Fuzzing Image Parsing in Windows, Part Two: Uninitialized Memory

Read the original article: Fuzzing Image Parsing in Windows, Part Two: Uninitialized Memory


Continuing our discussion of image
parsing vulnerabilities in Windows
, we take a look at a
comparatively less popular vulnerability class: uninitialized memory.
In this post, we will look at Windows’ inbuilt image
parsers—specifically for vulnerabilities involving the use of
uninitialized memory.

The Vulnerability: Uninitialized Memory

In unmanaged languages, such as C or C++, variables are not
initialized by default. Using uninitialized variables causes undefined
behavior and may cause a crash. There are roughly two variants of
uninitialized memory:

  • Direct uninitialized memory usage: An uninitialized pointer or
    an index is used in read or write. This may cause a crash.
  • Information leakage (info leak) through usage of uninitialized
    memory: Uninitialized memory content is accessible across a security
    boundary. An example: an uninitialized kernel buffer accessible from
    user mode, leading to information disclosure.

In this post we will be looking closely at the second variant in
Windows image parsers, which will lead to information disclosure in
situations such as web browsers where an attacker can read the decoded
image back using JavaScript.

Detecting Uninitialized Memory Vulnerabilities

Compared to memory corruption vulnerabilities such as heap overflow
and use-after-free, uninitialized memory vulnerabilities on their own
do not access memory out of bound or out of scope. This makes
detection of these vulnerabilities slightly more complicated than
memory corruption vulnerabilities. While direct uninitialized memory
usage can cause a crash and can be detected, information leakage
doesn’t usually cause any crashes. Detecting it requires compiler
instrumentations such as MemorySanitizer or binary
instrumentation/recompilation tools such as Valgrind.

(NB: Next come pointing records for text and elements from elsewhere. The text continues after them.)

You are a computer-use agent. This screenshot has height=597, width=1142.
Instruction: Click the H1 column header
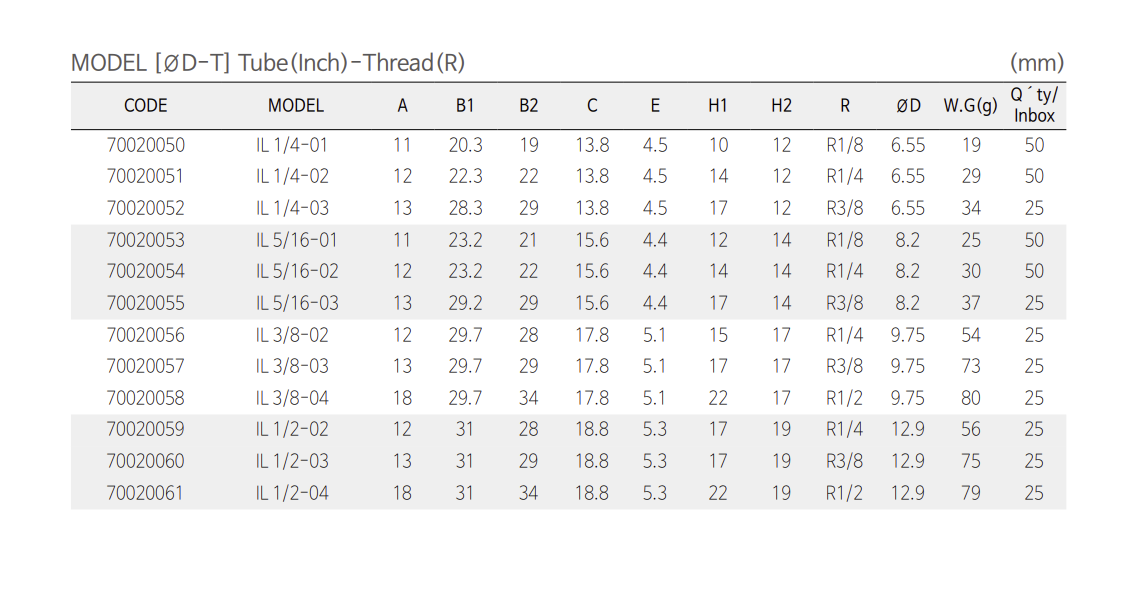point(718,105)
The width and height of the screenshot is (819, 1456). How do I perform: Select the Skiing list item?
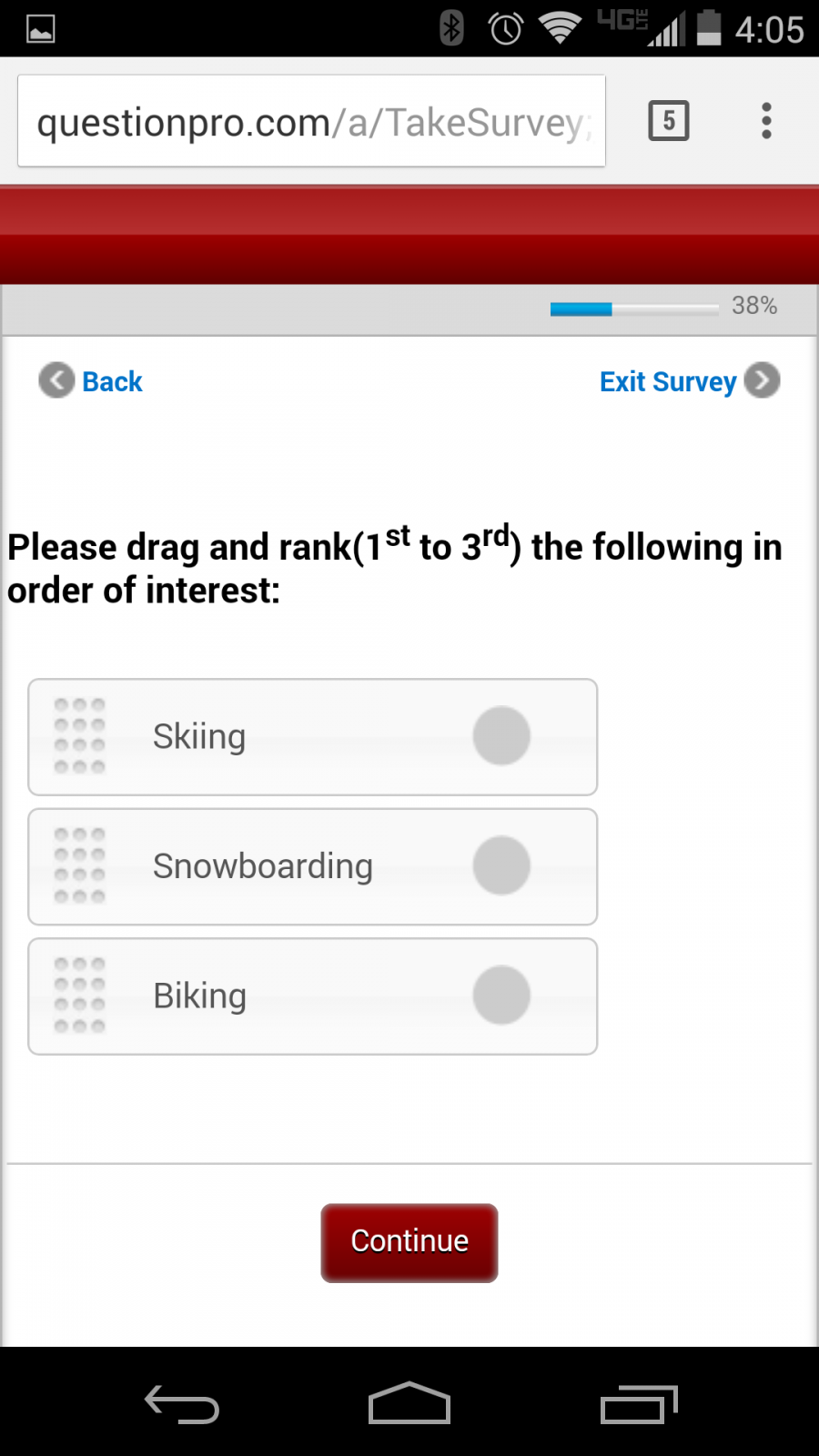(313, 737)
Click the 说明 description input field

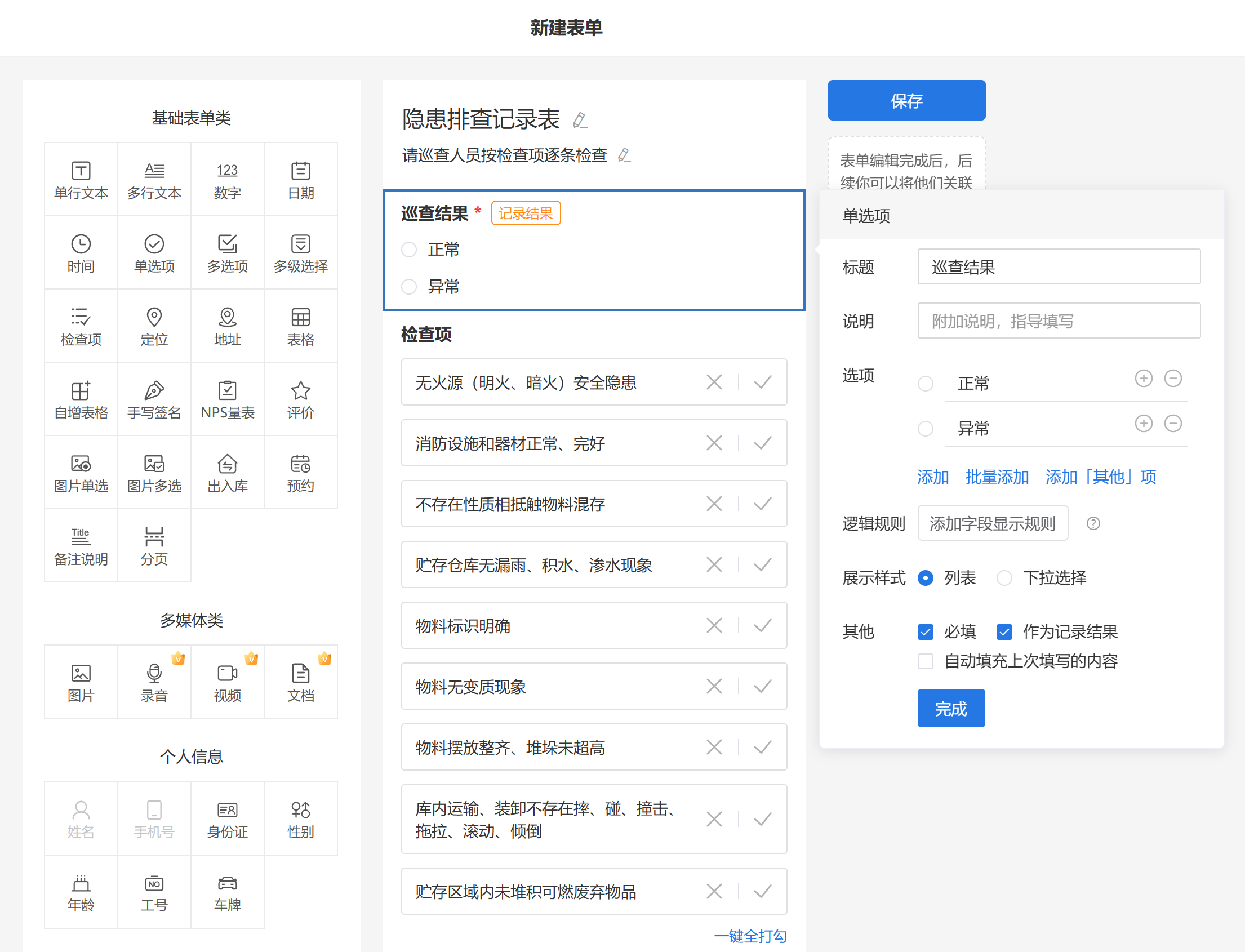(1058, 321)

Detour: Detecting Uninitialized Memory in Linux

Let’s take a little detour and look at detecting uninitialized
memory in Linux and compare with Windows’ built-in capabilities. Even
though compilers warn about some uninitialized variables, most of the
complicated cases of uninitialized memory usage are not detected at
compile time. For this, we can use a run-time detection mechanism.
MemorySanitizer is a compiler instrumentation for both GCC and Clang,
which detects uninitialized memory reads. A sample of how it works is
given in Figure 1.

$ cat sample.cc
#include
<stdio.h>

int main()
{
    int *arr =
new int[10];
    if(arr[3] == 0)
    {
         printf("Yay!\n");
    }
   
printf("%08x\n", arr[3]);
    return
0;
}

$ clang++ -fsanitize=memory
-fno-omit-frame-pointer -g sample.cc

$ ./a.out
==29745==WARNING:
MemorySanitizer: use-of-uninitialized-value
    #0
0x496db8  (/home/dan/uni/a.out+0x496db8)
    #1
0x7f463c5f1bf6 
(/lib/x86_64-linux-gnu/libc.so.6+0x21bf6)
    #2
0x41ad69  (/home/dan/uni/a.out+0x41ad69)

SUMMARY: MemorySanitizer:
use-of-uninitialized-value
(/home/dan/uni/a.out+0x496db8)
Exiting

Figure 1: MemorySanitizer detection of
uninitialized memory

Similarly, Valgrind can also be used to detect uninitialized memory
during run-time.

Detecting Uninitialized Memory in Windows

Compared to Linux, Windows lacks any built-in mechanism for
detecting uninitialized memory usage. While Visual Studio and Clang-cl
recently introduced AddressSanitizer
support
, MemorySanitizer and other sanitizers are not implemented
as of this writing.

Some of the useful tools in Windows to detect memory corruption
vulnerabilities such as PageHeap
do not help in detecting uninitialized memory. On the contrary,
PageHeap fills the memory allocations with patterns, which essentially
makes them initialized.

There are few third-party tools, including Dr.Memory, that use
binary instrumentation to detect memory safety issues such as heap
overflows, uninitialized memory usages, use-after-frees, and others.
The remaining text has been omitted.